* **Work instructions**: Determine how many lines in the following listing include "Task". Respond with that number only.
[[ Supplied information, beginning ]]
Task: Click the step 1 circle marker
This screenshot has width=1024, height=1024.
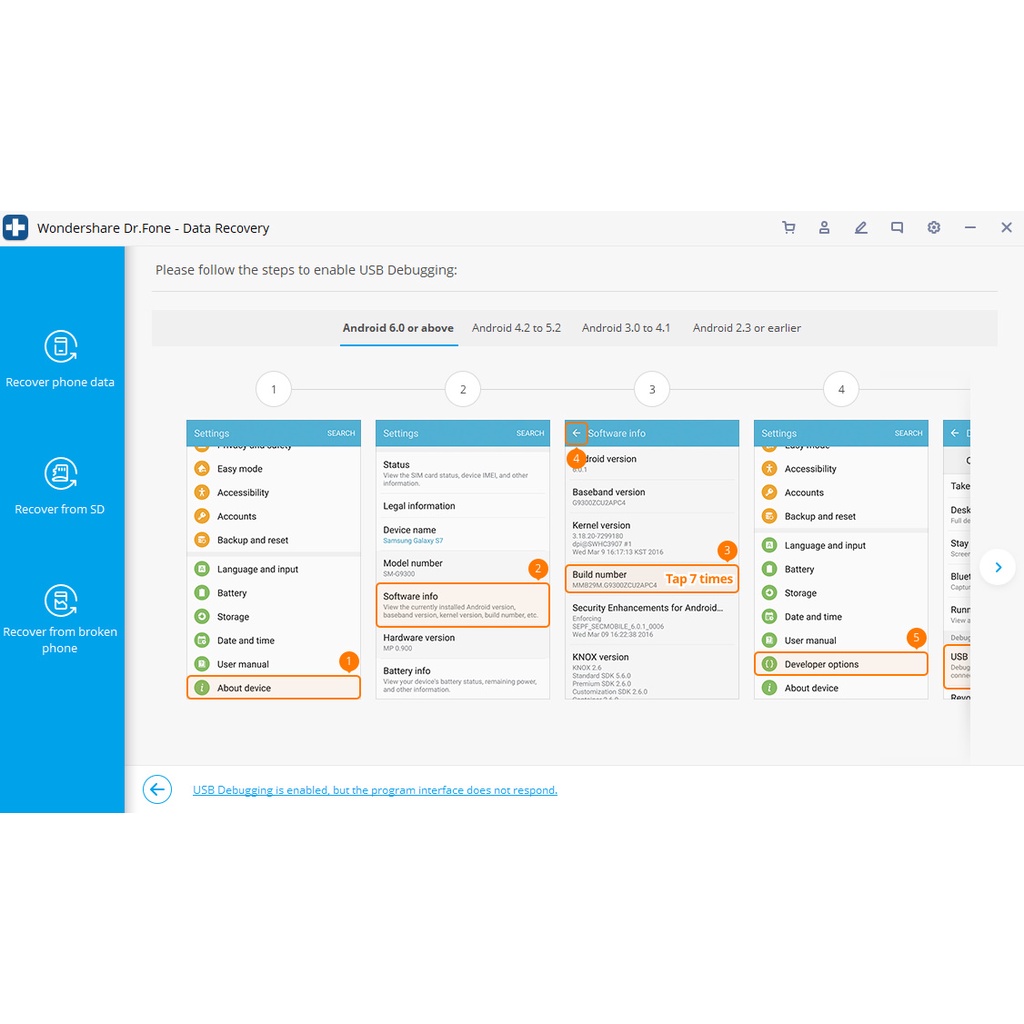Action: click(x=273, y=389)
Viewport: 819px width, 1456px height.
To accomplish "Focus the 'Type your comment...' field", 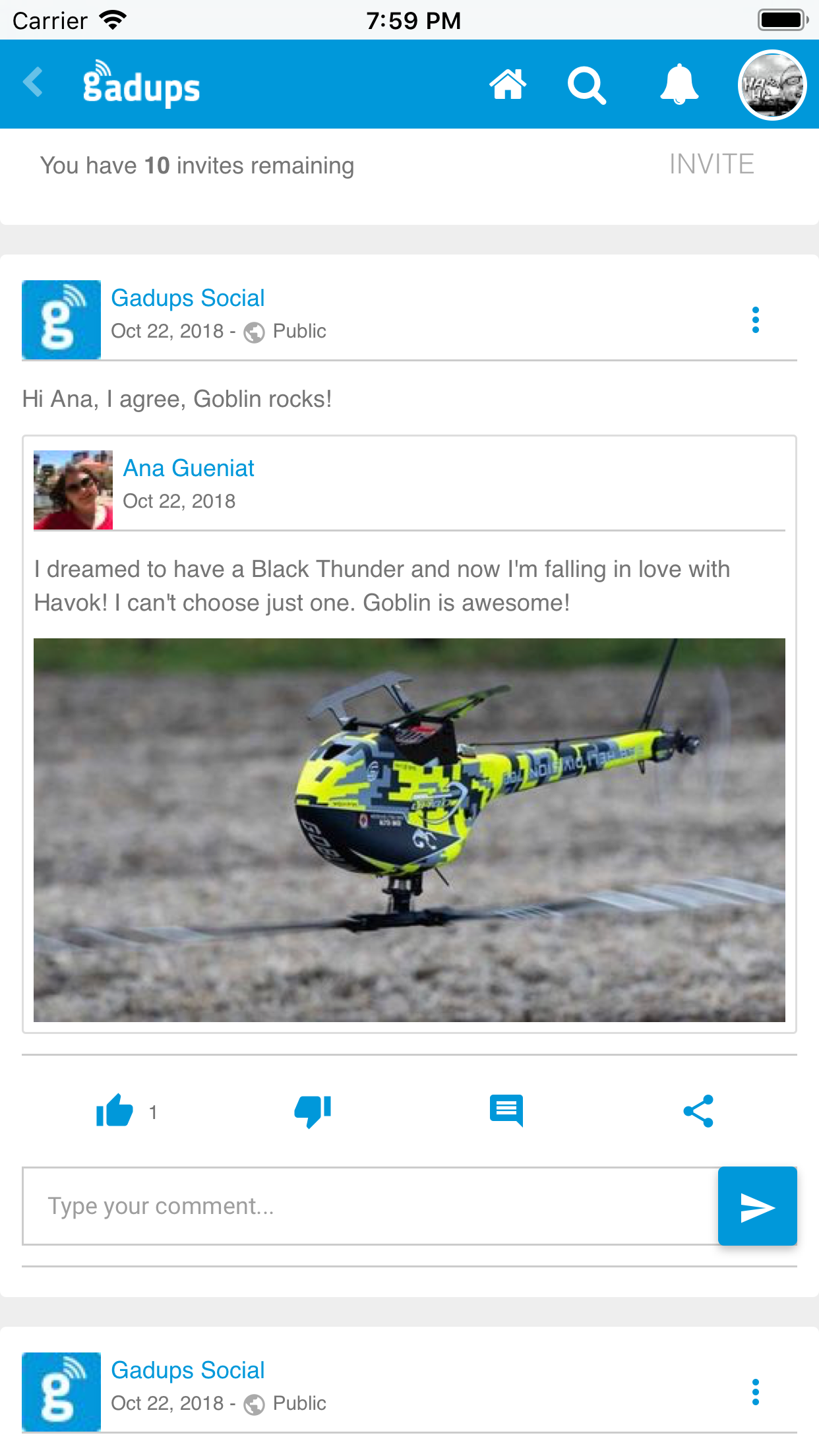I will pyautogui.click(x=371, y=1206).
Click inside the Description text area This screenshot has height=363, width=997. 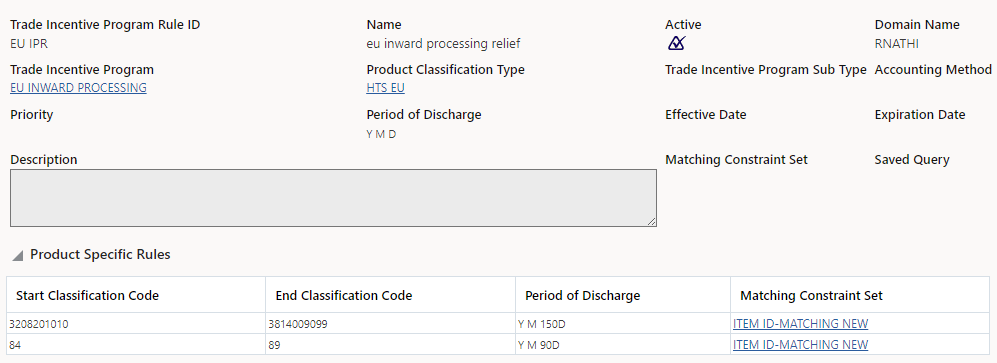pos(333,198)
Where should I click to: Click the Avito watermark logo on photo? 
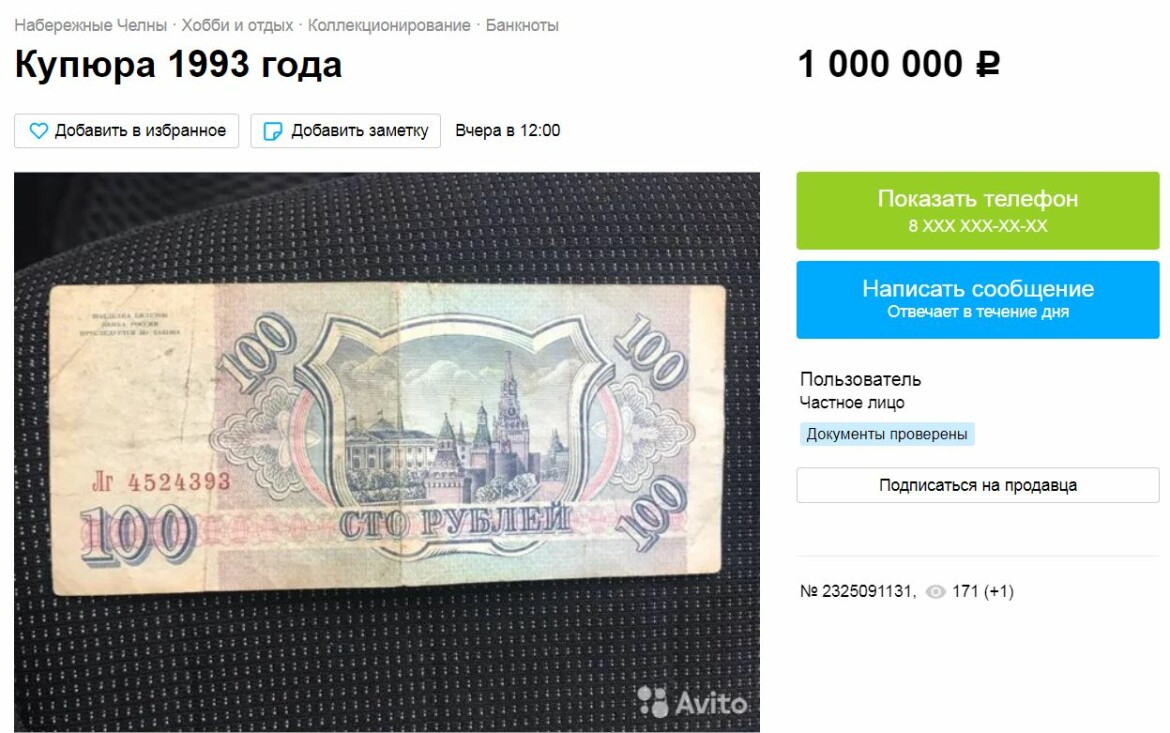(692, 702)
[[ Supplied information, end ]]
[[ Supplied information, beginning ]]
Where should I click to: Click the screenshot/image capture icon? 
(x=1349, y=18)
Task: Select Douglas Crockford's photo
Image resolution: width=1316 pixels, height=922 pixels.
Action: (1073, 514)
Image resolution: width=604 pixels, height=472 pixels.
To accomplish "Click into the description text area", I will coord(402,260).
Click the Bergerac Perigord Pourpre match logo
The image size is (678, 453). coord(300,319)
[[ Supplied information, end ]]
* **Exercise response**: 2